The House on a Cliff
Tomoaki Uno Architects is a Japanese architecture firm that specialises in residences that answer client needsand works out solutions to site-specific challenges while being unique in each of its architectural aspirations.
This residence built a few years ago is located in a quiet residential area that takes about 30 minutes by car from downtown in Nagoya, Japan. The site is clearly the focus here, which could be seen as an advantage if designed to take maximum benefit of the beautiful view on one side of the site. The architect took the challenge of the particularly steep cliff site and gave the structure a concrete base without many windows on its lower floors. The concrete structure gave the residence structural immunity on the steep slope while the livable areas were assigned to the third floor in line with the road from where there is approach.
“Although it is a risky site, the biggest benefit is that clients can get great views at low prices.
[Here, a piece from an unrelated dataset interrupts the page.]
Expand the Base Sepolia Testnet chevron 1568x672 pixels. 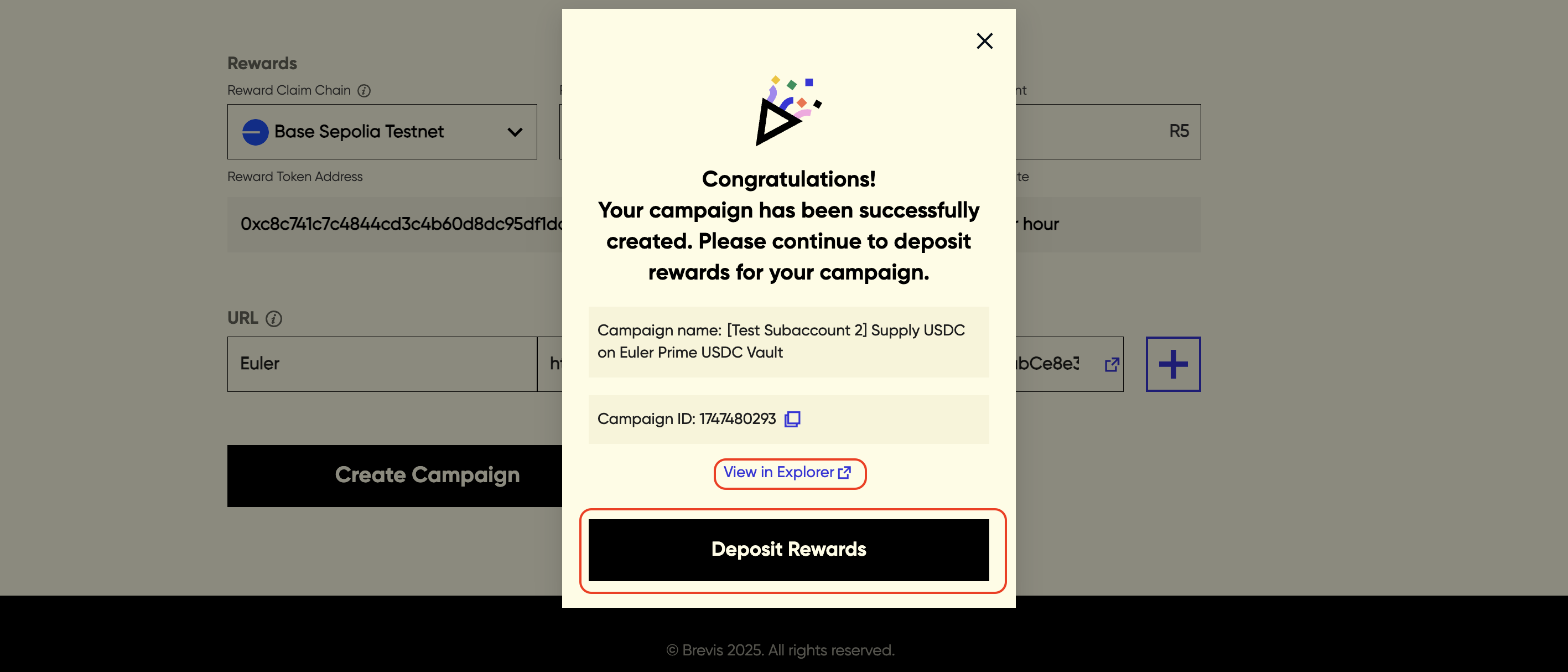point(515,132)
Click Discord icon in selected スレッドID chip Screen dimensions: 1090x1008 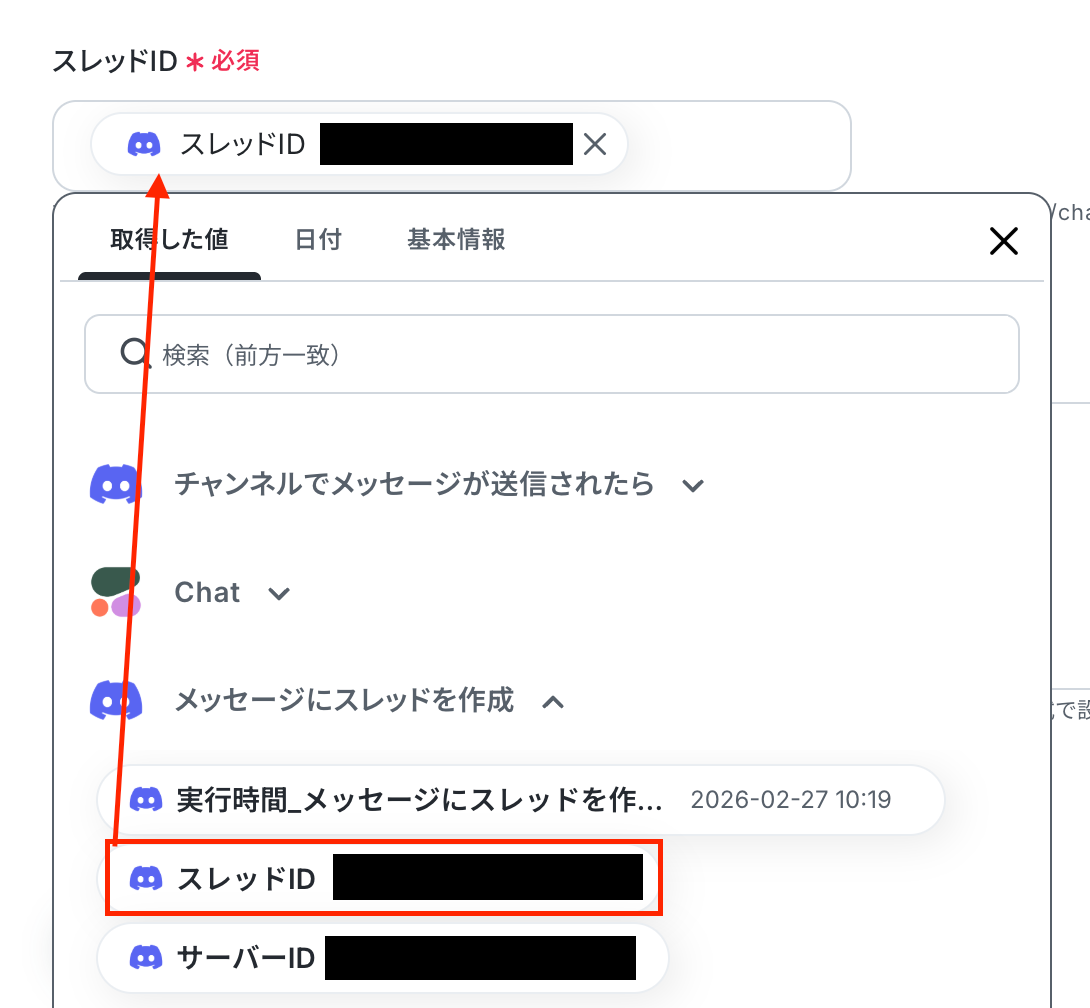144,145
The client didn’t request a balcony, but I suggested this was the best idea to get the most out of this location,” says Tomoaki Uno.
The finish on the first and second floors is exposed concrete both inside and outside, while the structure and finish on the third floor is all cedar.
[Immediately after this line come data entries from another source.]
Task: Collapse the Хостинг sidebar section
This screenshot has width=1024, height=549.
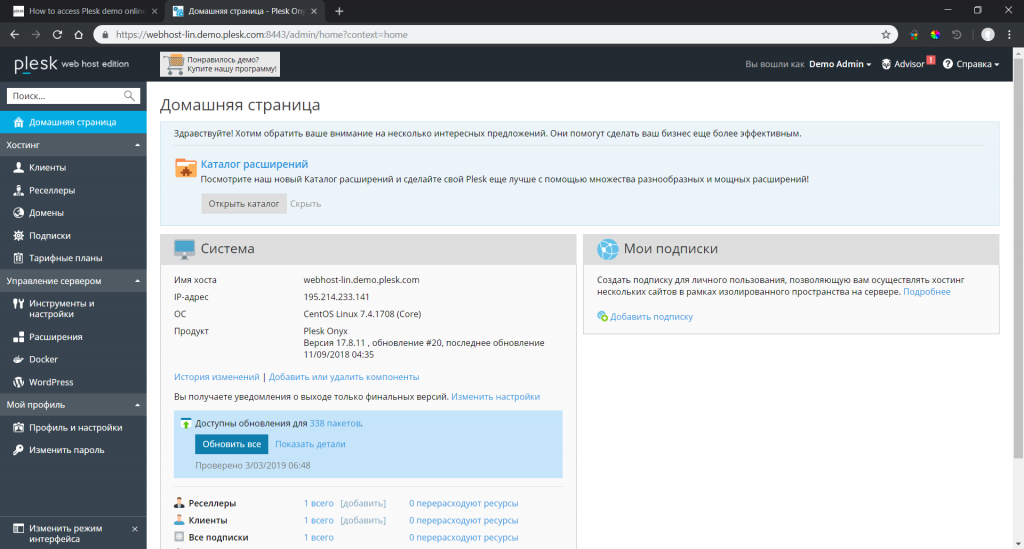Action: 137,145
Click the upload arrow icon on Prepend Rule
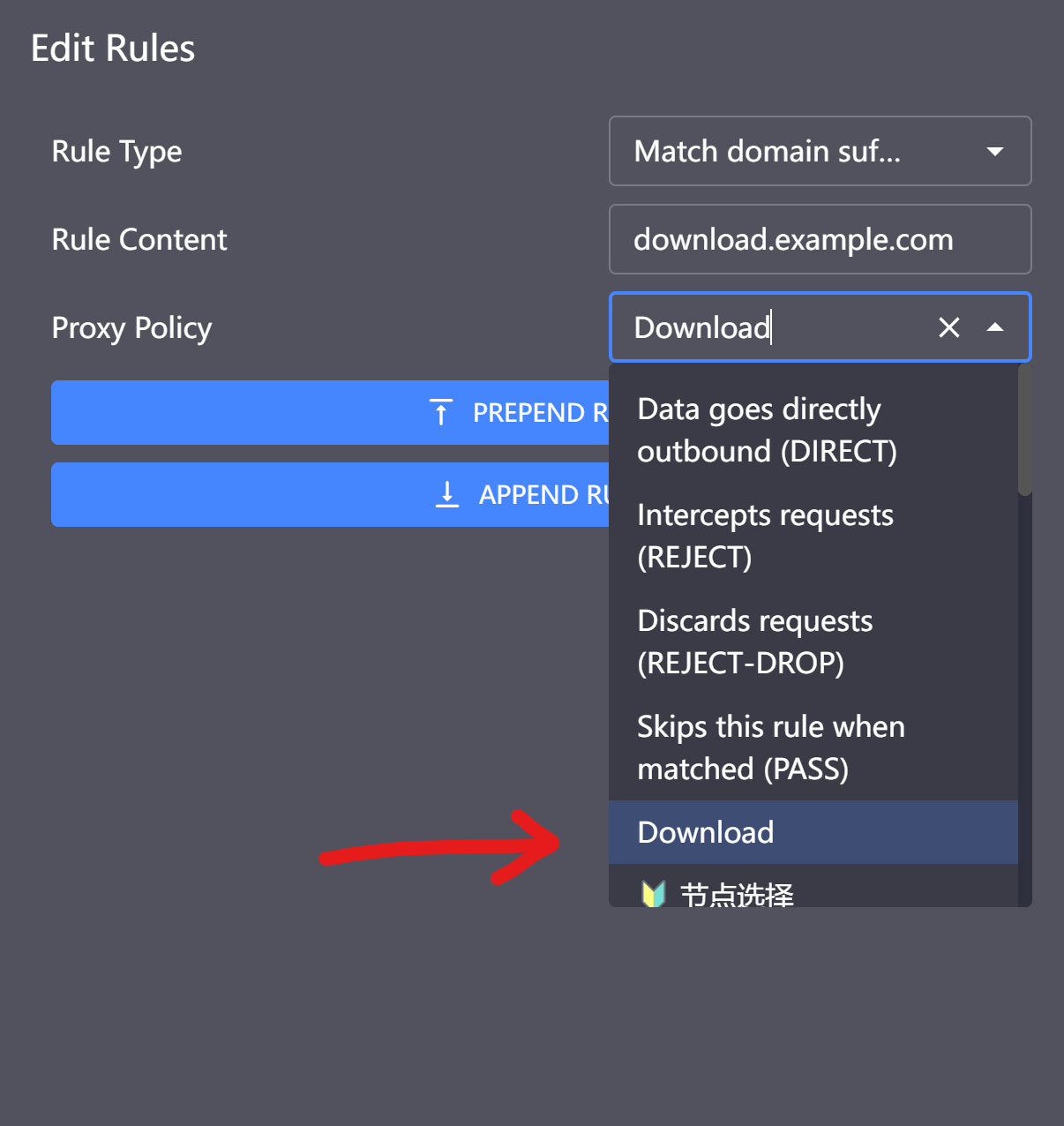This screenshot has width=1064, height=1126. [x=440, y=412]
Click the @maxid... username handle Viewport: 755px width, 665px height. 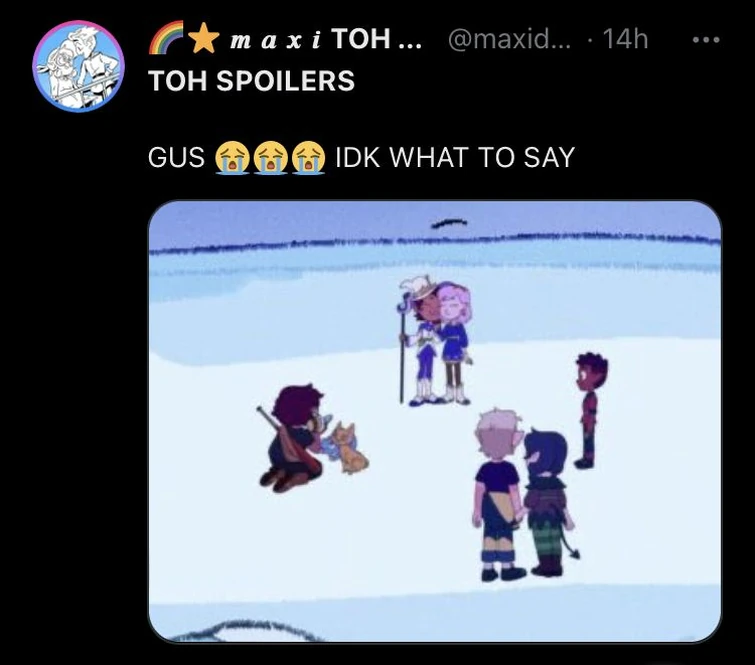509,39
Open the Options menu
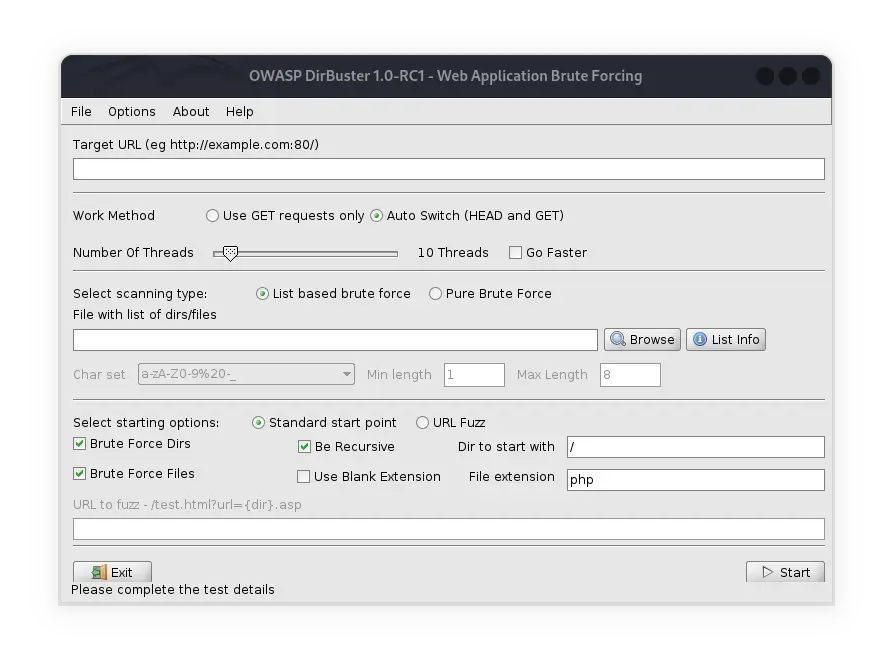The image size is (893, 669). point(132,112)
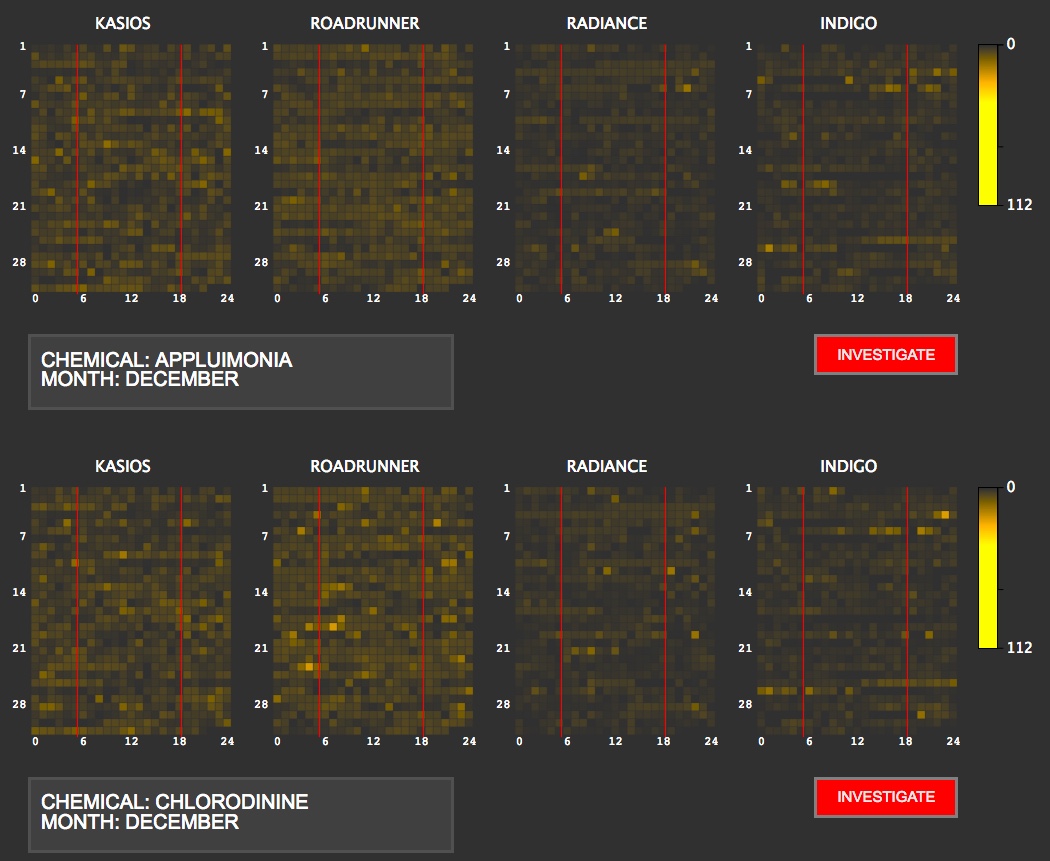Select the Radiance heatmap in Chlorodinine row
Image resolution: width=1050 pixels, height=861 pixels.
615,610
“The third level, which is built above the slope, incorporates wood in its construction, which helps it blend in with the surrounding forest trees. The third floor contains a common living area, and dining spaces finished with floor-to-ceiling windows that make the most of the surrounding views. The view from this room, cut by pillars and beams, creates a beautiful space. The seasonally changing views are the highlight of this house,”says the architect.
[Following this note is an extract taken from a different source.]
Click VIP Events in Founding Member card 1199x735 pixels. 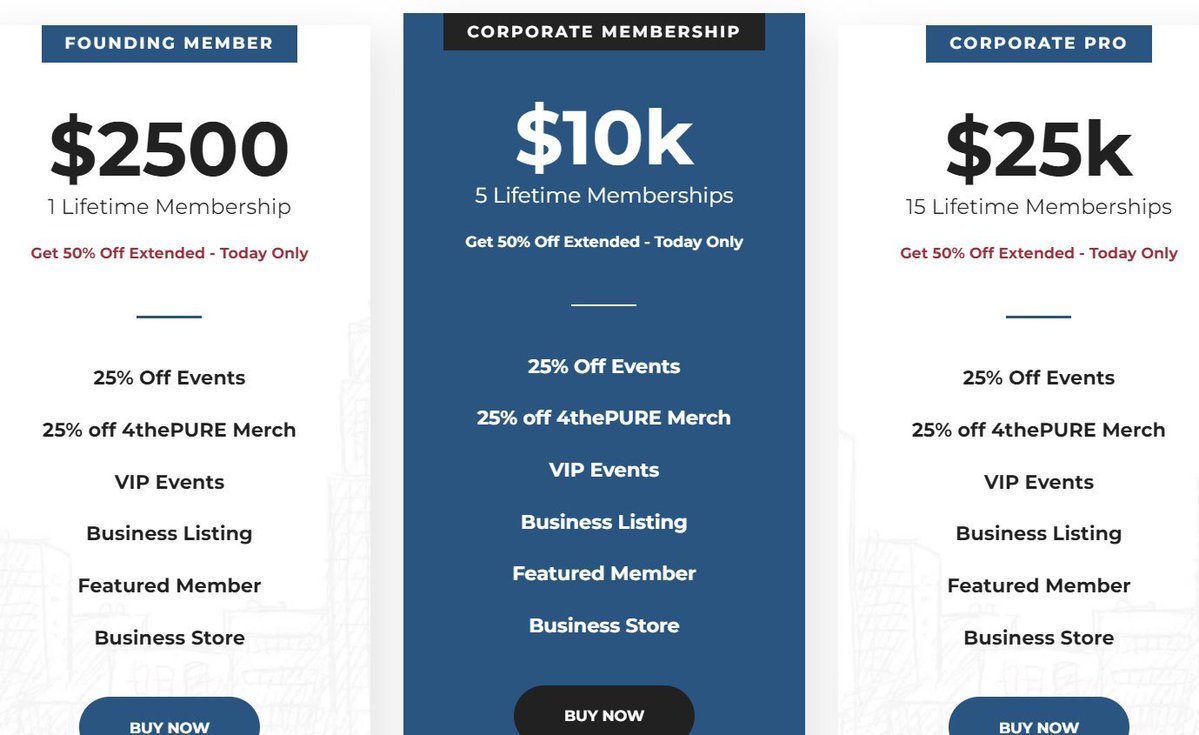point(169,482)
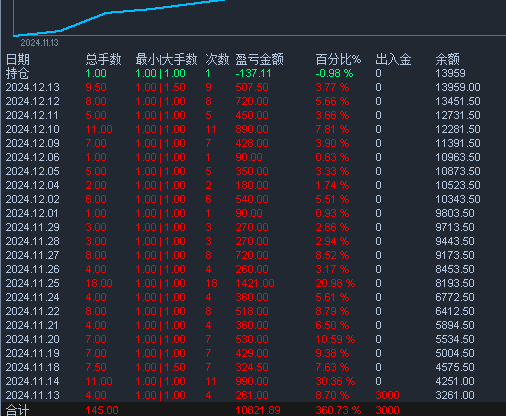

A beautiful cedar circular staircase is as much an architectural feature as it is a functional one. Each of the furniture in the house is designed for the house and like the structure, is functional and without frills, letting the material take on the role of aesthetics. Raw wood in the main living room add to the character of the house. This is one house that is entirely mimicking its functional aspects with its material being the only additional frill, and the simplicity and warmth of wood contrasted with the cold-structural concrete add to the particular beauty of the residence.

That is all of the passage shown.